▶ **EXERCISE**:
Exactly as written, transcribe the lines that run from the one containing "You are a GUI" to the end of the records below.

Stored data:
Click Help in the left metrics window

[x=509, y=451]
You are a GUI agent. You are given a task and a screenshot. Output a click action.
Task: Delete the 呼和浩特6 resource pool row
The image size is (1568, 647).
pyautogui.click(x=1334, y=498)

▶ **WRITTEN ANSWER**:
You are a GUI agent. You are given a task and a screenshot. Output a click action.
Task: Delete the 呼和浩特6 resource pool row
The image size is (1568, 647).
pyautogui.click(x=1334, y=498)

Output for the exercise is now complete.